Republican Senator Chuck Grassley says a proposed fee increase for airline passengers is a tough sell for Republicans in congress. The proposal is rumored to be part of a deal that Grassley and other budget negotiators are trying to draft before a deadline this Friday.

“It’s always been talked about as being part of the package,” Grassley says. “But here you get into something that Republicans are very cautious about and that’s raising revenue that’s going to be spent immediately.”

Airlines passengers have been paying a $2.50 “September 11th security fee” on each flight they take and the proposal would double the fee to $5 per flight. After October’s budget showdown that led to a partial federal government shutdown, negotiators were hoping to meet the December 13 deadline for a new budget deal and Grassley is optimistic that deadline will be met.

“I would think that would keep government from being shut down on January the 15th,” Grassley says.

However, the compromise falls short of making major changes in entitlements like Social Security like Republicans want or close tax loopholes like Democrats want.

“So you’re kind of up against this issue: can you raise revenue enough to satisfy the appetite of congress to spend money? And I don’t think do,” Grassley says. “We don’t have a revenue problem. We have a spending problem.”

Critics say the proposal Grassley and other budget negotiations are drafting is a spend-now-cut-later approach, but Grassley contends it corrects the deep cuts in defense spending that were required in the so-called “sequestration” budget deal that stretches until 2022.

“The idea would be to spend a little bit more in ’14 and ’15 and not have the increases for ’16 through ’22 be quite as big as they were, but still come out at the end of the 2022 period of time with the same amount of savings at $1.2 trillion,” Grassley says.

Grassley is part of a 29-member committee of House and Senate members who’ve been trying to hammer out a budget deal since mid-October. Grassley’s also a member of the Senate Finance Committee.
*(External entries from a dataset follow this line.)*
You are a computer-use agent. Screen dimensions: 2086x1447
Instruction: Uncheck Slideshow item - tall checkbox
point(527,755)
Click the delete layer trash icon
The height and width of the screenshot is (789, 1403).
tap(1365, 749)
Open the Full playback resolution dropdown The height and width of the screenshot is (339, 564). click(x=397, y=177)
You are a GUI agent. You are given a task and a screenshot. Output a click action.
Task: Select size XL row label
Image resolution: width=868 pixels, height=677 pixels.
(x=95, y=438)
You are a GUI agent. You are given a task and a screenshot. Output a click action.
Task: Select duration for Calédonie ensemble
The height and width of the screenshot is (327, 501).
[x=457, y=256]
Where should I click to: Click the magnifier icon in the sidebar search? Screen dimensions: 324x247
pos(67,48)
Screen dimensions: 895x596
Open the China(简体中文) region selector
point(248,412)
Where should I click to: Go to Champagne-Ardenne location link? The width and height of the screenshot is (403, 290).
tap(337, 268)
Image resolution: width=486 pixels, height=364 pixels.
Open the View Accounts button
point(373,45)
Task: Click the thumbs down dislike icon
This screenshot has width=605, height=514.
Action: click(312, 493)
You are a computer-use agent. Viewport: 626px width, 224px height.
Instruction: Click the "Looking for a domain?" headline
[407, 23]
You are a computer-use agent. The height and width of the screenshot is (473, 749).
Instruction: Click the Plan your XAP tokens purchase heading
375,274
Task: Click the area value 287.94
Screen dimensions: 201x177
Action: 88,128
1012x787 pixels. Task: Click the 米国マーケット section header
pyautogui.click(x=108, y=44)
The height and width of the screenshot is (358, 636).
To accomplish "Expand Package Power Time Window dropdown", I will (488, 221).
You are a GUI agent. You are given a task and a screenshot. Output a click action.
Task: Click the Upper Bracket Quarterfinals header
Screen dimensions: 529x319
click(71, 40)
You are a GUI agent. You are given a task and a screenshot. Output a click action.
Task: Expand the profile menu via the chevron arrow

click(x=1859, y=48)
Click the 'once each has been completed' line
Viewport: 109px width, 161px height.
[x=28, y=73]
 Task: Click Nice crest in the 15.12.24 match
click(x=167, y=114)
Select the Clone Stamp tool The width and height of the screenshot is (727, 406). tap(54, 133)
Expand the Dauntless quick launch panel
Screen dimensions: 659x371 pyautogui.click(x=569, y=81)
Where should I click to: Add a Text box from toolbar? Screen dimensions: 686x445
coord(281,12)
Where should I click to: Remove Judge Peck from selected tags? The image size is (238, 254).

The president’s nominee to serve as the new commissioner of the Internal Revenue Service is appearing before the committee today and Grassley will press him to improve the agency’s whistleblower protection program.

“Whistleblowers have valuable information on tax cheating that could lead to the collection of taxes due and owed,” Grassley says. “The IRS has been too slow to embrace this beefed up whistleblower function which I legislated.”

Grassley also wants the IRS to hire private debt collection agencies to go after Americans who haven’t paid their taxes.